Portada de “Habitación 226”

Reseñamos hoy la opera prima de Pedro Díaz Chavero (Madrid, 1957), maduro en edad, pero que entra en nuestro panorama literario con pujos de jovenzuelo escritor deseoso de romper la pana. Y es que, como bien recuerda Ricardo Peidró Conde, Embajador de España y responsable del prólogo de «Habitación 226», José Saramago empezó su carrera a esa edad…, y todos sabemos adónde llegó.

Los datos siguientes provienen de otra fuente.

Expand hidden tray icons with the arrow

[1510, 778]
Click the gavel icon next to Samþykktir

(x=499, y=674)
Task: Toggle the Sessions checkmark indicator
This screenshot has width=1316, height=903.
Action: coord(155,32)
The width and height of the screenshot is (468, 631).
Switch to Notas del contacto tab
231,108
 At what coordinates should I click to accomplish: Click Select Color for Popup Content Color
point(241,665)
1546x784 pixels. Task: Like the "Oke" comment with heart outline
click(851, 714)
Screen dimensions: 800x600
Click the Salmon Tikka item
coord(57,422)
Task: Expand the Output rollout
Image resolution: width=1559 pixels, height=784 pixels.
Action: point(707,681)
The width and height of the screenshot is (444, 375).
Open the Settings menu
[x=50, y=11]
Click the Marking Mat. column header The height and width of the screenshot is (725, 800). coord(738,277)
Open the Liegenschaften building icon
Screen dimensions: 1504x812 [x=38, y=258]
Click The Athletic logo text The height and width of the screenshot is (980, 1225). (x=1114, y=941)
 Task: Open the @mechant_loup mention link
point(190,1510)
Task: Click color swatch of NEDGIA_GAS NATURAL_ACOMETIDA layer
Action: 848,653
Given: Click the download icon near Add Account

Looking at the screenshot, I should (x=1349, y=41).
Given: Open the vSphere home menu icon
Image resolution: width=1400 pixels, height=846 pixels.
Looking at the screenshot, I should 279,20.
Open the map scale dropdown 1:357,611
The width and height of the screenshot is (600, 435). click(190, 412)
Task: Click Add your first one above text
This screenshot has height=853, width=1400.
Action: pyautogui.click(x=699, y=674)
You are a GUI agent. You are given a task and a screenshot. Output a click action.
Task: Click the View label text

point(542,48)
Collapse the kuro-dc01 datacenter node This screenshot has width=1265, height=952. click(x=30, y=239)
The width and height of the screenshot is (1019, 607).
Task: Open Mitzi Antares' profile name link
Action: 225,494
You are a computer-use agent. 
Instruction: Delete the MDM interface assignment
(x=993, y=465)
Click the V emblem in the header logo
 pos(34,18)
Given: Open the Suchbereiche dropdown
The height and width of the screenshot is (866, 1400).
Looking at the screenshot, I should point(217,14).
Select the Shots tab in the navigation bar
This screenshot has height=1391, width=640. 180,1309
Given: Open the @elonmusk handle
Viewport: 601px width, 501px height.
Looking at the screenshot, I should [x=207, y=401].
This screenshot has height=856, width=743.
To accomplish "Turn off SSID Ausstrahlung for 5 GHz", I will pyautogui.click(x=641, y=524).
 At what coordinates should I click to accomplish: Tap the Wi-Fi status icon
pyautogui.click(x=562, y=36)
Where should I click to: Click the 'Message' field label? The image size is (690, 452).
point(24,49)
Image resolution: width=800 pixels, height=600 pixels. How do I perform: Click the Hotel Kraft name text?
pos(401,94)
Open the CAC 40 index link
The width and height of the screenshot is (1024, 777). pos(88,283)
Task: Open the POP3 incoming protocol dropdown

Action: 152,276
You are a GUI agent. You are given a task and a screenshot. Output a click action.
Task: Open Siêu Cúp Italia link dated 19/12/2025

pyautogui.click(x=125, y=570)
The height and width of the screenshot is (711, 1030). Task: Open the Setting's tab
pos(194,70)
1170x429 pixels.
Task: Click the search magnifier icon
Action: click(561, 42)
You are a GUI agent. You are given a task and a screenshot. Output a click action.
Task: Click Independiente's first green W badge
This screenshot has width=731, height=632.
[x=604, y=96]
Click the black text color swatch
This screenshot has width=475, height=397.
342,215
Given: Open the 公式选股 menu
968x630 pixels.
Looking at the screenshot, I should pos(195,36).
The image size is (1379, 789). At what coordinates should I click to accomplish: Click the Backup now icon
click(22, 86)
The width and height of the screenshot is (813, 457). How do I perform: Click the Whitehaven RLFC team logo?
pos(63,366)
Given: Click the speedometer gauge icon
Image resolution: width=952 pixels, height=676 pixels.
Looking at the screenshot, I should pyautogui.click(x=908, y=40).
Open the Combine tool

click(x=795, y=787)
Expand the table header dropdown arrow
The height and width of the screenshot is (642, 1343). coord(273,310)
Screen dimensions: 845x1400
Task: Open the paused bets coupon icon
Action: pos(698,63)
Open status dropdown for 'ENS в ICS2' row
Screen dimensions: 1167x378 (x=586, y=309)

Un padre ausente al que, sin embargo, poco se reprocha; una madre –Antonia– a la que le cuesta mostrar un cariño escondido tras sus silencios y enfados; la abuela –Regina– modelo de libérrima vitalidad; el abuelo –Manuel– que exhibe fortaleza y la necesidad de crearse un mundo ajeno a la miseria que le rodea… Estos son algunos personajes que conforman el devenir de Antonio Díaz –Toñín, parcial alter ego de Pedro Chavero–, chaval de 14 años capaz de alzar del suelo una existencia propicia con bien poco: la luz del sol, los juegos con sus amigos, la libertad de sentir el aire extremeño en la cara, y su ambición de ser ese médico que cure el cáncer, mortal enfermedad que se ha llevado a su abuela tan querida.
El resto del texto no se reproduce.